Implantation : distances et règles du PLU
La distance aux limites de propriété
Le Code de l'urbanisme ne fixe pas de distance nationale. C'est le PLU qui décide, avec deux configurations principales :
- Implantation en limite séparative autorisée, souvent sous condition de hauteur maximale en limite
- Recul minimum de 3 mètres, parfois formulé « H/2 avec un minimum de 3 m »
En l'absence de PLU (commune au RNU), l'article R.111-19 impose un recul égal à la moitié de la hauteur, avec un minimum de 3 mètres.
Les eaux pluviales
Un carport en limite séparative pose une question civile souvent négligée : les eaux de pluie doivent être récupérées sur votre propre terrain (article 681 du Code civil). Une toiture qui déverse chez le voisin est une infraction civile, même avec une autorisation d'urbanisme parfaitement valide.

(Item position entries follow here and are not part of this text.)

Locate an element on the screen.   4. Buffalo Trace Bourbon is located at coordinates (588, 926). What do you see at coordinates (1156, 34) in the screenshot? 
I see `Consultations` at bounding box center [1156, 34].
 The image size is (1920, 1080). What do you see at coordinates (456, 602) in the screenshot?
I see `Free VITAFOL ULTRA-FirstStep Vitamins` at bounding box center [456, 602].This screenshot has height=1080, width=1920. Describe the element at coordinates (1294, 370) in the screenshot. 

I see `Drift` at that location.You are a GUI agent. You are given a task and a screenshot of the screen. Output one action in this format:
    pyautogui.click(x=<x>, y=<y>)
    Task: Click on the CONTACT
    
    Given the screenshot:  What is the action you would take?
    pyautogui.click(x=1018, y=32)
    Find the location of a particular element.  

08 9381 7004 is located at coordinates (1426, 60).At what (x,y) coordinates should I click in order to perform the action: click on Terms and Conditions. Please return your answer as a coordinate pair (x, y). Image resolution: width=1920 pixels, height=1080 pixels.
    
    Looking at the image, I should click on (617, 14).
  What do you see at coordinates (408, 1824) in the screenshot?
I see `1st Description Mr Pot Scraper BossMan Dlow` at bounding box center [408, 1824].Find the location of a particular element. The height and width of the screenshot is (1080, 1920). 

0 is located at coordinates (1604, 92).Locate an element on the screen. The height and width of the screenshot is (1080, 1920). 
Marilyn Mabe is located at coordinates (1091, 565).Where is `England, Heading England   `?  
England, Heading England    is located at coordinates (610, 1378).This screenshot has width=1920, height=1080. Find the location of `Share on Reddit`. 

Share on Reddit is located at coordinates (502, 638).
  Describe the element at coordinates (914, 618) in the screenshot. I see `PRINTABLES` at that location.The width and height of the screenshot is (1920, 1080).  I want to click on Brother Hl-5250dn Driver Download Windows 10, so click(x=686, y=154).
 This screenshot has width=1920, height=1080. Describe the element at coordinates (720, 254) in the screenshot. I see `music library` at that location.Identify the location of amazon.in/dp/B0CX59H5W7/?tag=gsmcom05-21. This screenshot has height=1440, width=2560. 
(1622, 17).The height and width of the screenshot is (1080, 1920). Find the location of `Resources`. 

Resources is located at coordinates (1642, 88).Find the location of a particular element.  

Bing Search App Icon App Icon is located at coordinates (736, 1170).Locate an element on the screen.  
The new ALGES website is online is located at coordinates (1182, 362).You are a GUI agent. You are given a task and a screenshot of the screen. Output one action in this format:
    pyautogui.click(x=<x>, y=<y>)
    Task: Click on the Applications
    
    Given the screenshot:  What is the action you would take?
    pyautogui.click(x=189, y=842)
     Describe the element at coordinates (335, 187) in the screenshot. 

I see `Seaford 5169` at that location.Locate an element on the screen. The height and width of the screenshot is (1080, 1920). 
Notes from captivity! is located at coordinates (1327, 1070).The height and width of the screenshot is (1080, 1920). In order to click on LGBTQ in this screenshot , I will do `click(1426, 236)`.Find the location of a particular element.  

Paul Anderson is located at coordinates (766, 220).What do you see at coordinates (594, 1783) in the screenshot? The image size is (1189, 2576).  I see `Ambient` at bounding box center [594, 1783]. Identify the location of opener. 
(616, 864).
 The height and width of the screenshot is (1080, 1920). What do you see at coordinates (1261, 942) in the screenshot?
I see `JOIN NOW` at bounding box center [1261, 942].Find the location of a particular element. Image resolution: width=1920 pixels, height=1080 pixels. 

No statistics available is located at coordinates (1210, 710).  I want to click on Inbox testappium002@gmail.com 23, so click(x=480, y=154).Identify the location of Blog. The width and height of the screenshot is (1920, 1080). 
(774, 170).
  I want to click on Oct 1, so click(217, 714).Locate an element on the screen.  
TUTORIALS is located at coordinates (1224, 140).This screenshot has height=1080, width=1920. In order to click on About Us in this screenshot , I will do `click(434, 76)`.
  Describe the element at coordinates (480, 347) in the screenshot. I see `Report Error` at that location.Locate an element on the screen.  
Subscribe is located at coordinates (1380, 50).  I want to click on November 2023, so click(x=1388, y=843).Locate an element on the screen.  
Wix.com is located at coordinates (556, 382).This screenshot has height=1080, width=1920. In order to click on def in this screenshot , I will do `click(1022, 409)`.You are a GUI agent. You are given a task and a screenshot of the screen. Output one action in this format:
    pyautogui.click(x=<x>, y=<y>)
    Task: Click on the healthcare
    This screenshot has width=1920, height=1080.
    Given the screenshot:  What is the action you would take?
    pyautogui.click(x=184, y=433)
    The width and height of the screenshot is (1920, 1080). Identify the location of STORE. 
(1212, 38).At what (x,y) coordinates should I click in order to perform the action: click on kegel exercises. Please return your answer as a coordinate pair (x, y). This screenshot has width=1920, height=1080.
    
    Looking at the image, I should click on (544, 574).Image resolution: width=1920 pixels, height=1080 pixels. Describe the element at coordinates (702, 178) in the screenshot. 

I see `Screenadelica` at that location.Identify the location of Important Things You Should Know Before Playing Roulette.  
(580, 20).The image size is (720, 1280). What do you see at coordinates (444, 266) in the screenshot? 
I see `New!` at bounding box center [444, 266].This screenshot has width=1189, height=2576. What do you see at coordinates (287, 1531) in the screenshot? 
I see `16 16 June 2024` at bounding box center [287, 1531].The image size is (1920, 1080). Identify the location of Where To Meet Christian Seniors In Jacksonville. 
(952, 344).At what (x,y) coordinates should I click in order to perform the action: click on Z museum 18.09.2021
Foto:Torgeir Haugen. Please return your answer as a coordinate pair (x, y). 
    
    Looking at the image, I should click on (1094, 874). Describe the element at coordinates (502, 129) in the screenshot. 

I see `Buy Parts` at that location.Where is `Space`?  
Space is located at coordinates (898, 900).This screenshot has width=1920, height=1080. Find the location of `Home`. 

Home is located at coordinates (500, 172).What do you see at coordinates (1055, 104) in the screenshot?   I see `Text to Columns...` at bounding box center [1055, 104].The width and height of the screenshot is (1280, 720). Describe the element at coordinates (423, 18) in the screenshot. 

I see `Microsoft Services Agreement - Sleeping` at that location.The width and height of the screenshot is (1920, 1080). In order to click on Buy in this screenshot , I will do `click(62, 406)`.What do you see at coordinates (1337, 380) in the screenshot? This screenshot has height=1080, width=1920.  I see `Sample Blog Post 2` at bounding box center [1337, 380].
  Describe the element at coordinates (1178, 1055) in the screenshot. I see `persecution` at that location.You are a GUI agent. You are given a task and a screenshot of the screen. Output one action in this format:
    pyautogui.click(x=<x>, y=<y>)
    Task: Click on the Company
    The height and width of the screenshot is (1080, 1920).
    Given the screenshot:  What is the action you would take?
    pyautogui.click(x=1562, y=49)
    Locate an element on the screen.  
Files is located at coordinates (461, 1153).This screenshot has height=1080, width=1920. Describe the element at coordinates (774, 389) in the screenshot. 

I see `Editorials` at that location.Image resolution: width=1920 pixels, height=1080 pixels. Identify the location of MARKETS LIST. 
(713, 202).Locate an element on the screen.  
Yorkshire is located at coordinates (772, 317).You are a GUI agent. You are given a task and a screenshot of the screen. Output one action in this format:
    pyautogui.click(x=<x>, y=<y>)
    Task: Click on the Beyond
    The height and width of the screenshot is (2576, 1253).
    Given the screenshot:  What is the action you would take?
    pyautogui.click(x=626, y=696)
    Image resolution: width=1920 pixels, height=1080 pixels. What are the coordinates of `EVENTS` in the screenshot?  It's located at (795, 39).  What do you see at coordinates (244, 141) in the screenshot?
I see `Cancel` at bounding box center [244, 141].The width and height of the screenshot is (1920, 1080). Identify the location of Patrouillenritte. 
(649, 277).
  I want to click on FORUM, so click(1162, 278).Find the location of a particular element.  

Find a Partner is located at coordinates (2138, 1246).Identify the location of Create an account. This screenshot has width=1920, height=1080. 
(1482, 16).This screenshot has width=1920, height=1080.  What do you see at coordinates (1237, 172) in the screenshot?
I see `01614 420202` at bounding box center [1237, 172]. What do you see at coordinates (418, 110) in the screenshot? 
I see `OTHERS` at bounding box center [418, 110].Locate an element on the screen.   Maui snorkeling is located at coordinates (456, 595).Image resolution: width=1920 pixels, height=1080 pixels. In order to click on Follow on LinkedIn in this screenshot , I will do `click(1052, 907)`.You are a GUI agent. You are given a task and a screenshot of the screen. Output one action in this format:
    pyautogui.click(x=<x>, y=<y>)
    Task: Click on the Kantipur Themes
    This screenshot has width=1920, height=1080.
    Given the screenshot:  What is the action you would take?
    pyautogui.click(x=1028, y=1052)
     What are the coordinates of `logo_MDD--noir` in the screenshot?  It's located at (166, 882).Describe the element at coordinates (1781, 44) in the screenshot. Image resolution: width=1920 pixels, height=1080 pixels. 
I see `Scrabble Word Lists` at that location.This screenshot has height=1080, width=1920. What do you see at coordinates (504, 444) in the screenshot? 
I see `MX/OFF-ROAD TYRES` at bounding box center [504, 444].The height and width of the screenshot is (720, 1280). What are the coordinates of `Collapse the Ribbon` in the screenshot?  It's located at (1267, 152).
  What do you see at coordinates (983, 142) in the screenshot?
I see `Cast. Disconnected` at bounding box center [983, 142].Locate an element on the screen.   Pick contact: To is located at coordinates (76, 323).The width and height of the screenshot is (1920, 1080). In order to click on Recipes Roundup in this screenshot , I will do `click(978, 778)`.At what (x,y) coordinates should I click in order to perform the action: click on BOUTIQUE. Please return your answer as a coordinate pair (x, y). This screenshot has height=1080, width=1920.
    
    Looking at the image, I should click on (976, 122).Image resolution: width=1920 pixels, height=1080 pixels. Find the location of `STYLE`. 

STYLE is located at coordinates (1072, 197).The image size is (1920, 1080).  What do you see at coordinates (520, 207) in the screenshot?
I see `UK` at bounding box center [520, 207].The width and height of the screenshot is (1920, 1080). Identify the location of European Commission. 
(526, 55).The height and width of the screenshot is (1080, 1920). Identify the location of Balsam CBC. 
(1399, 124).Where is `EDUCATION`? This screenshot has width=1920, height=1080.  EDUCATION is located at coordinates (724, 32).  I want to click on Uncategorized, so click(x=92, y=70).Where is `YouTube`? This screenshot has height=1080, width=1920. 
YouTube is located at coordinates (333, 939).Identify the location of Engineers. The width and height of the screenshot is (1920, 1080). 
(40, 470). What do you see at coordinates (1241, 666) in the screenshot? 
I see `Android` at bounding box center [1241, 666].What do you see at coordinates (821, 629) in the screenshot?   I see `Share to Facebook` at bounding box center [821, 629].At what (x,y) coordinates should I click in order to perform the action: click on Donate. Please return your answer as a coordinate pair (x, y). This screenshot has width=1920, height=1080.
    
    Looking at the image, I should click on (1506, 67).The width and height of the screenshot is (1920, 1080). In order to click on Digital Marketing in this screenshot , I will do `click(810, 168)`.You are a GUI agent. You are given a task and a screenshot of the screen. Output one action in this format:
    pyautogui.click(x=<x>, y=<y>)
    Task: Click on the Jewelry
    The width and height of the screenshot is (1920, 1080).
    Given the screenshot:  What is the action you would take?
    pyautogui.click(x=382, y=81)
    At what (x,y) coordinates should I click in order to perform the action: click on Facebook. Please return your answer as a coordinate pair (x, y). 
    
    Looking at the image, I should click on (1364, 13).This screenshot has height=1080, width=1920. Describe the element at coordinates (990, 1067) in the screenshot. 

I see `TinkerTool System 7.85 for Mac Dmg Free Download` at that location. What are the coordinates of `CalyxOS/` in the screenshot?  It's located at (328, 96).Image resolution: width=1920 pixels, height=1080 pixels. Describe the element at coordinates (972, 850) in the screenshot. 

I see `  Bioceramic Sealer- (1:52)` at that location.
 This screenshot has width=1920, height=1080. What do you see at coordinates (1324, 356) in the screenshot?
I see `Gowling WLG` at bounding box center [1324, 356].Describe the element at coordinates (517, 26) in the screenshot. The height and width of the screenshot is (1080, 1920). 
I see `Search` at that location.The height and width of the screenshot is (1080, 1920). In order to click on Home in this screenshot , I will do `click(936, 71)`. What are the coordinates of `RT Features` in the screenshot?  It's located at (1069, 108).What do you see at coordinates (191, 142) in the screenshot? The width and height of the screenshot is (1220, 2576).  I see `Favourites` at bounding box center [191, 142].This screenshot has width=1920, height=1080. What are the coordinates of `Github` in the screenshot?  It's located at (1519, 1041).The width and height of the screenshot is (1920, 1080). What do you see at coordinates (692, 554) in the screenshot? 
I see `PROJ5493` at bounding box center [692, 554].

Prévoyez gouttière et descente côté limite.
L'emprise au sol maximale de la parcelle
De nombreux PLU plafonnent l'emprise au sol totale constructible, généralement en pourcentage de la surface du terrain. Un carport de 30 m² peut suffire à faire franchir ce plafond, indépendamment de tous les seuils nationaux. C'est un motif de refus fréquent.
Vérifiez ce coefficient sur le Géoportail de l'urbanisme avant de dimensionner votre projet.
Le règlement de lotissement
S'il existe, il s'ajoute au PLU et peut être plus restrictif : interdiction des structures en façade sur rue, matériaux imposés, teintes limitées. Il s'impose même quand le PLU est plus permissif.
Les 6 erreurs qui font refuser un dossier
1. Raisonner en surface de plancher. Un carport n'en crée aucune. C'est l'emprise au sol qui détermine le régime, et un carport de 25 m² relève bien du permis de construire s'il est autoporté.
2. Revendiquer le seuil de 40 m² sans continuité de structure. Un carport simplement posé contre le mur peut être requalifié en construction indépendante.
3. Oublier les débords de toiture. Ils comptent dans l'emprise au sol. Une structure annoncée « 19,8 m² » par le fabricant peut dépasser 20 m² une fois les avancées prises en compte.
4. Ignorer la hauteur maximale du PLU. Un carport pour camping-car de 3,20 m dépasse fréquemment la hauteur autorisée pour les annexes.
5. Ne pas prévoir la gestion des eaux pluviales en limite. C'est un conflit de voisinage classique, et l'autorisation d'urbanisme ne protège pas de l'action civile.
6. Déposer deux dossiers séparés pour un carport photovoltaïque. Un dossier unique, avec les panneaux représentés sur les plans, est plus rapide à instruire.
Questions fréquentes
Sources
- Code de l'urbanisme, articles R.421-9, R.421-14, R.421-17, R.111-19
- Code de l'urbanisme, article R.420-1 (emprise au sol)
- Code civil, article 681 (eaux pluviales)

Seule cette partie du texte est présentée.